Liberating the Heart of Africa: A Case Study of the Classical Monkey Syndrome
Posted Oct 21, 2011

Liberating the Heart of Africa: A Case Study of the Classical Monkey Syndrome


by Dr. Robert D. Crane  


    We finally now seem to be militarily committed to chase down the Lord’s Resistence Army as an opening to liberate the Heart of Africa.  The Neocons did not create AfriCom in 2007 under President Bush for nothing.  It is responsible for all of Africa, including Libya, but excluding Egypt.  Unfortunately not a single one of the 57 African countries has been willing to host it, so it is based in Stuttgart, Germany, where for a couple of decades or longer we have had no business having any troops either.  Africa has a lot of natural resource wealth, which, of course, is rightfully ours as a reward for liberating Libya and its oil for humanity.  Our presence in the center of what for years has been considered a “world war” for the heart of Africa is strictly humanitarian, according to Obama. 
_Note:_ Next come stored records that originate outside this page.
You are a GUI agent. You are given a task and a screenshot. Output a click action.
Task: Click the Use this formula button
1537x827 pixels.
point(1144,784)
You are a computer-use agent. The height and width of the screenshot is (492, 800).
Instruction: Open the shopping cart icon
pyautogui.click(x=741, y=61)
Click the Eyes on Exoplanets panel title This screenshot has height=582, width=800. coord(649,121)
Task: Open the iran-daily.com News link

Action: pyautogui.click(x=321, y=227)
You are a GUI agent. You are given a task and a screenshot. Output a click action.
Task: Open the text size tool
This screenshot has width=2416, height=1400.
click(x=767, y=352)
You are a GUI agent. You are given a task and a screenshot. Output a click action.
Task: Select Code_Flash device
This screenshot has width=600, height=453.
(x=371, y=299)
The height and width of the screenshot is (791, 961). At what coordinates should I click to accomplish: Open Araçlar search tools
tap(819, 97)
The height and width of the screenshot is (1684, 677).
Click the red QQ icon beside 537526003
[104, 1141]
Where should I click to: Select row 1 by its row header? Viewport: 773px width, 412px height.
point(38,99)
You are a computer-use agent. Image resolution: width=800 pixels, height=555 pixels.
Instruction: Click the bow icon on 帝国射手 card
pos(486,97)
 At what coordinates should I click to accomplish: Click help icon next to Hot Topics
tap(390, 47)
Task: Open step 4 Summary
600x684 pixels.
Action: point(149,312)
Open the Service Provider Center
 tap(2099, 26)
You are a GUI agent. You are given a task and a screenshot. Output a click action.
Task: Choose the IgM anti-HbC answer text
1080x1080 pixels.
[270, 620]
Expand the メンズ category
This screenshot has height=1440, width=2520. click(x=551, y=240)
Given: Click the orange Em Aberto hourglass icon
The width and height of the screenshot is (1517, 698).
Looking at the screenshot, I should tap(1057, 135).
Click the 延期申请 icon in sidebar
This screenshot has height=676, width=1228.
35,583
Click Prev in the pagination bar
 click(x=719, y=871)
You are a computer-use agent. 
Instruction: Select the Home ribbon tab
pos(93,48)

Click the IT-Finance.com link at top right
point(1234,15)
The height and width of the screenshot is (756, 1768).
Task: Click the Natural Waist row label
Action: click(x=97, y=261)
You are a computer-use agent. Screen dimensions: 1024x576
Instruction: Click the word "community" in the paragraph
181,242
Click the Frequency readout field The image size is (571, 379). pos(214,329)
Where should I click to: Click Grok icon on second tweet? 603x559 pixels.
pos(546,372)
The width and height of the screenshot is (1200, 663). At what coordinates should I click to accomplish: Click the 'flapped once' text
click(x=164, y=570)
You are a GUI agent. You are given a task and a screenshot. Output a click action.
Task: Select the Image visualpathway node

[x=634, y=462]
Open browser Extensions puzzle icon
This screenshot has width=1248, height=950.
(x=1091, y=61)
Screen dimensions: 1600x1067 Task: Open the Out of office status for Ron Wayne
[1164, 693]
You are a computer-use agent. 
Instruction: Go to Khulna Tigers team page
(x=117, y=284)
    Once we are committed to this world war, it will be harder to get out than it has been in Iraq and Afghanistan.  When I was Director of Third World Studies at the Hudson Institute in the 1960s, I was in charge of writing scenarios for the DOD designed to justify our invasion of nine different countries.  The Congo was one of them, so I have been following events there for many years.  Strangely, I never had to write scenarios about how we could get back out again.


    The present situation is particularly dicey because it now involves the new country of South Sudan (which for decades I have always called Anzania) and all its oil, for which China is now a competitor.  I doubt that China will take American intervention lying down.  Following Kissinger’s favorite strategy of global condominium from the Cold War era, however, the United States and China may simply divide up Africa the way the European powers did in 1875. 


    Alternatively, the two might opt to share Africa in order to save the world from chaos.  Unfortunately, the Chinese would have a huge strategic advantage because, unlike us, the Chinese are not paranoid about chaos and would have perhaps lethal bargaining power.  Unfortunately, the NeoCon strategists cannot conceive of such subtle factors. Furthermore, the NeoCons’ autistic combination of existential angst, hubris, and arrogance is incurable, because no paranoid person can admit one’s own paranoia, just as almost by definition no arrogant person can admit one’s own arrogance.  The result is the classical monkey syndrome of being deaf, dumb, and blind, which is why justice, especially economic justice as the prerequisite for democracy, has been a hopelessly exogenous variable.